Ahok: Pemerintah Akan Rugi jika Proyek Reklamasi Dihentikan

Jumat, 17 Maret 2017 | 22:37 WIB
KOMPAS.com / GARRY ANDREW LOTULUNG Suasana proyek pembangunan reklamasi Teluk Jakarta di kawasan Pantai Utara, Jakarta Utara, Rabu (11/5/2016). Kementerian Lingkungan Hidup dan Kehutanan menghentikan sementara proyek reklamasi Pulau C, D, dan G, lantaran dinilai melanggar izin dan perundang-undangan mengenai lingkungan hidup.
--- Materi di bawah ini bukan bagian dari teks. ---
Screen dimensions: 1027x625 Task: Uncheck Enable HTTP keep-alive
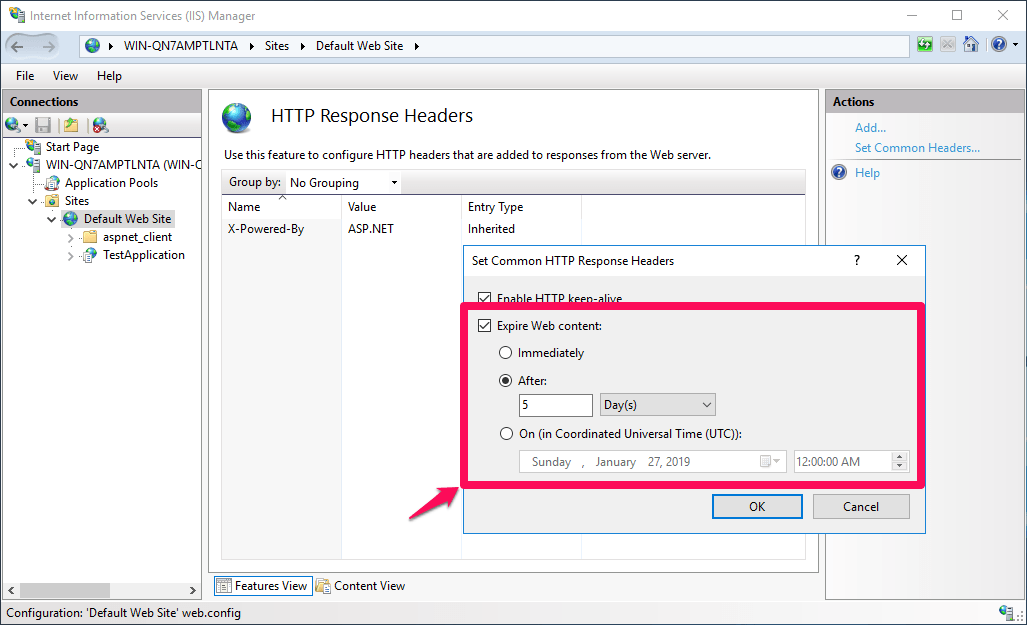pos(485,298)
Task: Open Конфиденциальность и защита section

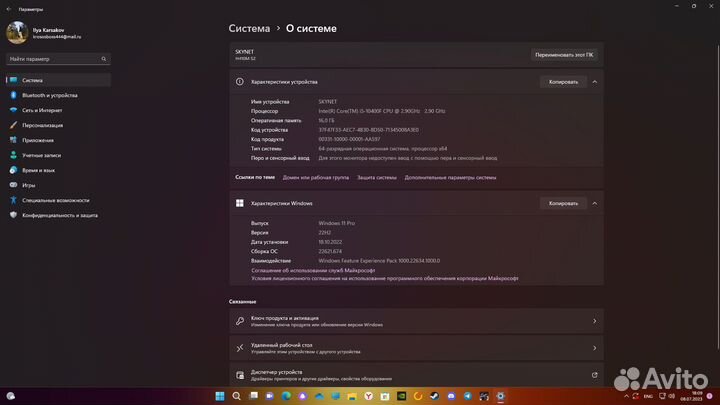Action: (x=59, y=215)
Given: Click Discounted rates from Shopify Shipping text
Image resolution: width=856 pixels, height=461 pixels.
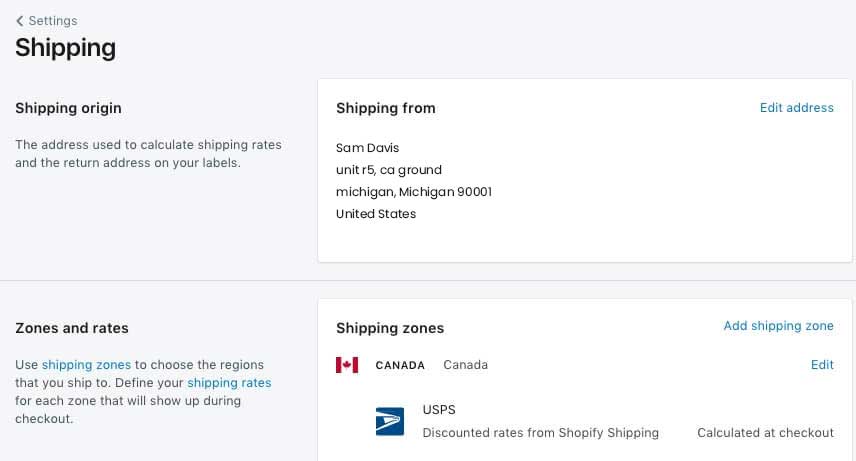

JAKARTA, KOMPAS.com - Calon gubernur DKI Jakarta nomor pemilihan dua, Basuki Tjahaja Purnama atau Ahok, mengatakan penghentian pembangunan proyek reklamasi di Teluk Jakarta akan memberikan sejumlah kerugian bagi pemerintah.

Ahok menjelaskan, salah satu kerugian itu adalah hilangnya potensi kontribusi tambahan yang didapatkan melalui proyek reklamasi. Ahok mengatakan, ada potensi sebesar Rp 158 triliun dari hasil penjualan properti di pulau reklamasi selama 10 tahun.

Kontribusi tambahan juga bisa digunakan untuk mendanai pembangunan tanggul di Jakarta Utara.

"Kalau menurut saya reklamasi itu kalau dihentikan ya banyak kerugian juga. Kamu hitung sendiri, dapat dari mana Rp 158 triliun," ujar Ahok di Jalan Talang, Jakarta Pusat, Jumat (17/3/2017).

Ahok mengatakan, kerugian lain jika reklamasi dihentikan adalah tidak terserapnya angkatan kerja. Ahok memperkirakan proses pembangunan proyek reklamasi mampu menyerap tenaga kerja sebanyak 1 juta orang.

Penghentian proyek reklamasi juga akan merugikan nelayan. Pemprov DKI sebelumnya berencana membangun kampung tematik bagi para nelayan.

"Kenapa rugi, karena kami bisa bantu nelayan banyak loh dari itu. Kami mau groundbreaking tematik kampung nelayan," ujar Ahok.

Pengadilan Tata Usaha Negara (PTUN) Jakarta, Kamis kemarin, mengabulkan gugatan para nelayan terhadap tiga Surat Keputusan (SK) Gubernur DKI Jakarta Basuki Tjahaja Purnama atau Ahok soal pemberian izin pelaksanaan reklamasi untuk Pulau F, I, dan K.